§ Brano di riferimento
%%

Il movimento politico guidato dal generale Roberto Vannacci stabilisce il proprio quartier generale in via in Lucina, nello stesso palazzo che ospita Forza Italia. Inaugurazione ufficiale lunedì 30 marzo
Il generale Roberto Vannacci ha finalmente trovato casa nella Capitale: il 30 marzo inaugurerà la nuova sede ufficiale di Futuro Nazionale a pochi passi dalla Camera, al terzo piano di via in Lucina 17, indirizzo che i navigatori dei palazzi romani conoscono bene essendo la storica tana di Forza Italia.
Come riporta AdnKronos, all’interno della struttura, composta da quattro stanze collegate da un corridoio centrale e una reception, fervono i preparativi per l’allestimento. Già presenti un crocifisso alla parete e una statuina della Vergine Maria sulla scrivania riservata al generale. Dopo l’inaugurazione di lunedì sera, martedì mattina si terrà la prima conferenza stampa del leader, in cui definirà la linea del partito per la stagione post-referendaria.

%%

§ Voci tratte da una raccolta
%%

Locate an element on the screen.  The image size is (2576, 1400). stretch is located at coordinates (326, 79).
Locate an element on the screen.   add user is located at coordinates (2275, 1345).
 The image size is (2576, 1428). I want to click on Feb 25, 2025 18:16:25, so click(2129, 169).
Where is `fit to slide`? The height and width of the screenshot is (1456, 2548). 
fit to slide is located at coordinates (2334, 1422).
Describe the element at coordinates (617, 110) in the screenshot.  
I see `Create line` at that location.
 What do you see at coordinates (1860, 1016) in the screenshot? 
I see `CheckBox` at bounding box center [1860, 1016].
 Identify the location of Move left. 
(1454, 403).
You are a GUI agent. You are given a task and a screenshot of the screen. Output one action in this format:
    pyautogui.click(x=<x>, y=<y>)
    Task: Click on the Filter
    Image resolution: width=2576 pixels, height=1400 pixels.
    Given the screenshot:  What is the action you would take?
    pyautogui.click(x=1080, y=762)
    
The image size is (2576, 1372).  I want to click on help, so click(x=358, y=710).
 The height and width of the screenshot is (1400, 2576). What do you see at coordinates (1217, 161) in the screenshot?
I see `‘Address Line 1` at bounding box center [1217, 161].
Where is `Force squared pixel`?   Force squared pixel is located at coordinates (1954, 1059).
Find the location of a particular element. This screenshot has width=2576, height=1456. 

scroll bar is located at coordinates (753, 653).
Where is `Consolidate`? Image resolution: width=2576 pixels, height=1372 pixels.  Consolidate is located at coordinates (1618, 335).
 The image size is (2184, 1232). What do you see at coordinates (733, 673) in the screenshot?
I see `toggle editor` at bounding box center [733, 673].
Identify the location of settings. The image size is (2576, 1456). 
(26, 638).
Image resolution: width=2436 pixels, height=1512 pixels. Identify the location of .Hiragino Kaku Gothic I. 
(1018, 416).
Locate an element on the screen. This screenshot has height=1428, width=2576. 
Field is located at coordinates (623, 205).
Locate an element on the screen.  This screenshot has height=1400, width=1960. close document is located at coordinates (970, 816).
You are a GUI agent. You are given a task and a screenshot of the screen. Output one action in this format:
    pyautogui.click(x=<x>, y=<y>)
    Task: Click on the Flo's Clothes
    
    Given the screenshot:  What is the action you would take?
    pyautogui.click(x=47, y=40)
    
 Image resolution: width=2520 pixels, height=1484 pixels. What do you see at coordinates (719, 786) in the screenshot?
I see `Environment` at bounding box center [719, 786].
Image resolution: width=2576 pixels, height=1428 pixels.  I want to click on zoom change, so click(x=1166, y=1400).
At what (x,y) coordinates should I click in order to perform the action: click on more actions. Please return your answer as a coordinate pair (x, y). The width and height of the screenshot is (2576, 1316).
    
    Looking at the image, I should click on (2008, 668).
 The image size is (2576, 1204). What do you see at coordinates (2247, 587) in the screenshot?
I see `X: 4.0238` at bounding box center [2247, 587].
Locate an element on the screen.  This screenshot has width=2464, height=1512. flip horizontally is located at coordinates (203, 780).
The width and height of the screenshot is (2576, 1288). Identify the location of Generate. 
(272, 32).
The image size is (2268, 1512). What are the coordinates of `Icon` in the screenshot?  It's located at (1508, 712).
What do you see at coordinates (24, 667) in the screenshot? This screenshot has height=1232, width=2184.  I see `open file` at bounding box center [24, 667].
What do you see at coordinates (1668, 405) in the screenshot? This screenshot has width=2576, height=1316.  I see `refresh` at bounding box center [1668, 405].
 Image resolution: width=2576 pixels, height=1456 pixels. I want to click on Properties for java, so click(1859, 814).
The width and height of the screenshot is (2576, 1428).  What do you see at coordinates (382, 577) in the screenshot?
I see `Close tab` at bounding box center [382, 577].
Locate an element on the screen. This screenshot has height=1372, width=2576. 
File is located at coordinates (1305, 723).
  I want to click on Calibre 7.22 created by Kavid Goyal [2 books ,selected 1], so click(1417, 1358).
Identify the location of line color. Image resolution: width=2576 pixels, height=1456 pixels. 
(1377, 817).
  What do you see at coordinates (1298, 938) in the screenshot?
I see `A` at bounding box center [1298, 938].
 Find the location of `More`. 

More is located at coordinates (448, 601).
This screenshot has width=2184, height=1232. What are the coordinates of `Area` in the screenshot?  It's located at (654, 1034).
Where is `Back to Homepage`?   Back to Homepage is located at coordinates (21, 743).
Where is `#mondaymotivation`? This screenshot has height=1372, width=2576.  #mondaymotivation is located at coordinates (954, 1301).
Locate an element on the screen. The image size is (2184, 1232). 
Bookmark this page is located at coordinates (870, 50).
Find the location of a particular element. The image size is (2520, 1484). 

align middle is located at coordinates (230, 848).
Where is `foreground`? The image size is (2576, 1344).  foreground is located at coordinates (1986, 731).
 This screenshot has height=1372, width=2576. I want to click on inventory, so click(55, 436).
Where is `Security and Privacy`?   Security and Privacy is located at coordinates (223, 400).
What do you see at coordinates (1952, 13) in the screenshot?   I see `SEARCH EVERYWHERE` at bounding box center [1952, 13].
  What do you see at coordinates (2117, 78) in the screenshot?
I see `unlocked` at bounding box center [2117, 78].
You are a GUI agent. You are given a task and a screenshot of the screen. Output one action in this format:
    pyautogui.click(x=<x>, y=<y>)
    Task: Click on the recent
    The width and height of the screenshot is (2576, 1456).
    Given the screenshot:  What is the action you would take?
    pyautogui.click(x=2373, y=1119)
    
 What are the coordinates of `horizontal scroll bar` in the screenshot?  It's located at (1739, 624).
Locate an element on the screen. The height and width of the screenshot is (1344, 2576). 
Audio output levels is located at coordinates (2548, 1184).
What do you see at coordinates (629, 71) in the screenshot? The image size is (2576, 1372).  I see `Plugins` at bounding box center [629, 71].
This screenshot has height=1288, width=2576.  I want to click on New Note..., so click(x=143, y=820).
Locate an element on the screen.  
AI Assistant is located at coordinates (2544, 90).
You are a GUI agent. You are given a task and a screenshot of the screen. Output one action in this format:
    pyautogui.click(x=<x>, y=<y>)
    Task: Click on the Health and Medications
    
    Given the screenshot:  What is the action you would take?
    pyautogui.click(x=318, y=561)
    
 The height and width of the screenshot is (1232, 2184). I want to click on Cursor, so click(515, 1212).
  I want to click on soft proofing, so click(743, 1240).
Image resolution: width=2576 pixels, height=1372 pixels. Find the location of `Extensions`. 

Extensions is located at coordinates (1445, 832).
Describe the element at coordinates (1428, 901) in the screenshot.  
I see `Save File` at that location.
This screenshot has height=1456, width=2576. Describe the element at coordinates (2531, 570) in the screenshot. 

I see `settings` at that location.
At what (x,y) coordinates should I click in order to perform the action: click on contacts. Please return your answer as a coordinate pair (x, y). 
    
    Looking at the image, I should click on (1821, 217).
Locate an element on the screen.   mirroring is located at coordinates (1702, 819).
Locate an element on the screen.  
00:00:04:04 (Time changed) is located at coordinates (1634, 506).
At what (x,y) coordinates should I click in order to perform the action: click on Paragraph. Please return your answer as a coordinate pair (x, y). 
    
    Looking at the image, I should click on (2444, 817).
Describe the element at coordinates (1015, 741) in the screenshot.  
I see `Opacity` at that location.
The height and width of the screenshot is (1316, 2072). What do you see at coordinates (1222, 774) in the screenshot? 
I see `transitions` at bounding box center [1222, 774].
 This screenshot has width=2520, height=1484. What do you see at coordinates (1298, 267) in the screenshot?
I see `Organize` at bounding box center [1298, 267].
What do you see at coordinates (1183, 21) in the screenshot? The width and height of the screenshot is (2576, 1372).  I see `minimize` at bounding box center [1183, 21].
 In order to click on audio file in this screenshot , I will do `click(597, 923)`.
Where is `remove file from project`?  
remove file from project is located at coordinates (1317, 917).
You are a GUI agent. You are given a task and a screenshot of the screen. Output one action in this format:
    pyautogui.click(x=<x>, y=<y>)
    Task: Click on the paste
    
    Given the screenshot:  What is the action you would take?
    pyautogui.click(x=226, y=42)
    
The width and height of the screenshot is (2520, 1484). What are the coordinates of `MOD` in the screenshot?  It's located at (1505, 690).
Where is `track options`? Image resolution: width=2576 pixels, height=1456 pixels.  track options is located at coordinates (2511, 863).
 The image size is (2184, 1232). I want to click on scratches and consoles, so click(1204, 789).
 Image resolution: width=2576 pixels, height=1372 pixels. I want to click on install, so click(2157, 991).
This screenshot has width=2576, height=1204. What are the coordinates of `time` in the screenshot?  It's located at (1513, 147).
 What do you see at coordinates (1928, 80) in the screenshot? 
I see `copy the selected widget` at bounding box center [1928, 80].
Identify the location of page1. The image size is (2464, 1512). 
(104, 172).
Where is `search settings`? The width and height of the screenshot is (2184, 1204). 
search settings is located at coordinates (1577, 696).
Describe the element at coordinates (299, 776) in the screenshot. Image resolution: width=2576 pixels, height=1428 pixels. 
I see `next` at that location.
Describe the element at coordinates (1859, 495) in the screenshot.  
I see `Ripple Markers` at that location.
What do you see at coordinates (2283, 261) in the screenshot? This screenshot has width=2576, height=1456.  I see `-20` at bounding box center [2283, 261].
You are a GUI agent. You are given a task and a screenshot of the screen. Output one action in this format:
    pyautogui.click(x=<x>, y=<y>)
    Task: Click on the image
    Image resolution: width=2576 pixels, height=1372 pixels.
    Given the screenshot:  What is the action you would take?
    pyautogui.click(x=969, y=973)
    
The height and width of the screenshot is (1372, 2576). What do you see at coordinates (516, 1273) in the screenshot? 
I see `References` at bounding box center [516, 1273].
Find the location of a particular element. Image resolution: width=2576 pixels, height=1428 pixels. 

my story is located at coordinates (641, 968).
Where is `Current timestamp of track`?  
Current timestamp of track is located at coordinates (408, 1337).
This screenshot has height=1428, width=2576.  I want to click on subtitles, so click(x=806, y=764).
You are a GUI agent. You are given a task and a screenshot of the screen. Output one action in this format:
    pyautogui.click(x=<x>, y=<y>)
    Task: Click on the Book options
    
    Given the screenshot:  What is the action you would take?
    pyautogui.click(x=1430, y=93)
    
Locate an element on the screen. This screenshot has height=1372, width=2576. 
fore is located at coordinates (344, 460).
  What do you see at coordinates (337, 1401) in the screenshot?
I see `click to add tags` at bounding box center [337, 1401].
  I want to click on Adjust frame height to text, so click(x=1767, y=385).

%%

§ Esercizi da svolgere
a. Secondo il brano sulla sede di Futuro Nazionale, a quale piano di via in Lucina 17 si trova la nuova sede del movimento?
b. Elenca tutte le parti di cui è composta la struttura secondo il brano sulla sede di Futuro Nazionale.

§ Soluzioni degli esercizi
a. Al terzo piano.

b. Quattro stanze, un corridoio centrale e una reception.